Date of Inspection: 16 March 2012
Date of Publication: 20 April 2012
Inspection Report published 20 April 2012 PDF

There should be enough members of staff to keep people safe and meet their health and welfare needs (outcome 13)

Meeting this standard

We checked that people who use this service

  • Are safe and their health and welfare needs are met by sufficient numbers of appropriate staff.

How this check was done

Our judgement

People who use services generally benefited from reliable staffing arrangements but some people were not confident that they would always receive the assistance they needed at night.

Overall, we found that The Whitehouse was meeting this essential standard, but to maintain this, we have suggested that some improvements are made.

User experience

People who use services said that at most times they were confident that staff would reliably provide them with the assistance and company they wanted.

One person said, 'Staff are really nice to us all. They'll always have a chat and help me and I like them all as people because they're genuinely kind'.

Staff slept in at night and could be contacted by people sounding the call bell system. We were told that people were informed about the arrangement before they moved in so that they knew that staff would not routinely check on their welfare at night. Some people voiced reservations about the arrangement. They said, 'I was told about there being no staff awake at night before I came in but I still don't like it. When I wake up at night I worry that if I needed something they might not hear the bell and I have to force myself to go back to sleep as soon as I can. I'd much prefer to have someone awake and checking on me in case I can't find the bell point' and 'I do worry about nights because the staff sleep in and they might not be able to hear if I needed them and what if something happened and I couldn't reach the bell. No, I'd prefer the staff to do regular checks on people at night to make sure we're all okay'.

Other evidence

During the day and the evening there were various staff on duty to provide care, to do cleaning and to work in the kitchen. The written roster showed that shifts were being filled reliably. There were generally effective cover arrangements for planned and unexpected absences although at the time of our visit one shift had not been filled.

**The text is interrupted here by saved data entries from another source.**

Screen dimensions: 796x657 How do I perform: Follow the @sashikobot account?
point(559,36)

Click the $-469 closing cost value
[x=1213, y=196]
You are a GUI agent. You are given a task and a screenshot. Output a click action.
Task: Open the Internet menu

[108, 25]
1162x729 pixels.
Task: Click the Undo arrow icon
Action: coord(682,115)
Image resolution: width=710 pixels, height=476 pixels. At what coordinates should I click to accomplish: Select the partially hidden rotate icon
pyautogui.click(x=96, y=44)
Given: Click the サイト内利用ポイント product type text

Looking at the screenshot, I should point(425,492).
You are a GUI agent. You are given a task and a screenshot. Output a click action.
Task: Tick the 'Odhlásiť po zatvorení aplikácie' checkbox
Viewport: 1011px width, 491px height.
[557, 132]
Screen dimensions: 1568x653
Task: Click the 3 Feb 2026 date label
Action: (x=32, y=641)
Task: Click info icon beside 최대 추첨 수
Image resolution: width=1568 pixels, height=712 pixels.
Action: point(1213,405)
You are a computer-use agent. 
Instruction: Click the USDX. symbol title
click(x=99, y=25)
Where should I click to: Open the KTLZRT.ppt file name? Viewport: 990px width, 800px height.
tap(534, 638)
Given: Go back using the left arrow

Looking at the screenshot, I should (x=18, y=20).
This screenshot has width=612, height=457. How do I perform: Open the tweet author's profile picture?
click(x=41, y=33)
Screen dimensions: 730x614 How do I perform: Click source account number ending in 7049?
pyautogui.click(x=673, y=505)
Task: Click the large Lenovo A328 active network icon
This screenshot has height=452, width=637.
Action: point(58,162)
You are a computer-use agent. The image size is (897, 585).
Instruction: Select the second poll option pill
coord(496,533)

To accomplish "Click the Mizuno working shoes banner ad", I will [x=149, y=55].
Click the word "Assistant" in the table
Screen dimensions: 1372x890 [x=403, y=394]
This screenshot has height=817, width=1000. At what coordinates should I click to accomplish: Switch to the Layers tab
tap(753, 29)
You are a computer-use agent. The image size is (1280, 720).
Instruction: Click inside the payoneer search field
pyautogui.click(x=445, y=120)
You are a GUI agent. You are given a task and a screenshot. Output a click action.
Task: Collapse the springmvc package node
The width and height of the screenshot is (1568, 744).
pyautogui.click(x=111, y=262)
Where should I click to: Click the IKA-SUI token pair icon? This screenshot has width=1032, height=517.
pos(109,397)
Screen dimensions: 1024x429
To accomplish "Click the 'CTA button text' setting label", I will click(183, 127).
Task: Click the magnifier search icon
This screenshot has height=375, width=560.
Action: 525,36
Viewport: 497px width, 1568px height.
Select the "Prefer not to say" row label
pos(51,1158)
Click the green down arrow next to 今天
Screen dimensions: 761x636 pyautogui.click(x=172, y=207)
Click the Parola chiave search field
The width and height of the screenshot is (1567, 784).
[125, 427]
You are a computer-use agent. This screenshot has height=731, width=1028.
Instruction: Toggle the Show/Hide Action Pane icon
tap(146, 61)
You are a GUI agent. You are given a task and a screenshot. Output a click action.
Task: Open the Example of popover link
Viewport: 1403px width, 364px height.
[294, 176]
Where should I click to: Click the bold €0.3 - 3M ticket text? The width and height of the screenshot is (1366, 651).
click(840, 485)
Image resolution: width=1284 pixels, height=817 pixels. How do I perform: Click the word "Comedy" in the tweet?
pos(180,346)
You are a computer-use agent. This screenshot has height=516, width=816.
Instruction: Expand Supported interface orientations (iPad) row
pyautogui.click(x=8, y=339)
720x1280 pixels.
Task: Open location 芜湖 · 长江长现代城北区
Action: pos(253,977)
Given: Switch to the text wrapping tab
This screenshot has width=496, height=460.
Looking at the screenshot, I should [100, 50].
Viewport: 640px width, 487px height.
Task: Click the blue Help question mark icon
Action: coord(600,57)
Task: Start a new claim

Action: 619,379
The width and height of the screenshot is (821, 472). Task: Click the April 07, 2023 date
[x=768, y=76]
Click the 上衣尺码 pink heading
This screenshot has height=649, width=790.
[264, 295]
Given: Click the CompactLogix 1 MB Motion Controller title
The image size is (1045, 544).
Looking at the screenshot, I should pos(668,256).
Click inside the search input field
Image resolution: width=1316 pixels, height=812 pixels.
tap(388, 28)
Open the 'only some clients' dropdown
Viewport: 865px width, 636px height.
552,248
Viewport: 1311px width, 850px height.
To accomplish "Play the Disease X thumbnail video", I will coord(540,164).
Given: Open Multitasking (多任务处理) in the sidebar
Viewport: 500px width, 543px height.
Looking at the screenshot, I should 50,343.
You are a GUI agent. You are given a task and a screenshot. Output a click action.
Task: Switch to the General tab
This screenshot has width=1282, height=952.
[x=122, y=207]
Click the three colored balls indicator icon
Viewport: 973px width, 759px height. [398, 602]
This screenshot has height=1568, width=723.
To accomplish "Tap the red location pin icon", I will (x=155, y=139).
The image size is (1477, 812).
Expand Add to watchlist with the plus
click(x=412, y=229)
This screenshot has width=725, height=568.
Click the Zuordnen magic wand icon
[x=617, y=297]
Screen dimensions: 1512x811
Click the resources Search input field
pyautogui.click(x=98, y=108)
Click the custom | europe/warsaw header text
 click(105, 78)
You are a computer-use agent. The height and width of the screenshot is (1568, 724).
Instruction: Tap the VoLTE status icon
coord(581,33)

A number of things contributed to people receiving consistent support. These included having handover sessions at the beginning and end of each shift. At these meetings staff reviewed each person's general wellbeing and as necessary planned for things such as providing additional care for someone who was unwell.

There was an informal work plan for each shift so that staff knew what they were expected to do. There were occasional staff meetings at which general issues to do with the running of the service were discussed.

Each member of staff had met regularly with the manager so that the quality of their work could be reviewed and so their training needs could be identified and met.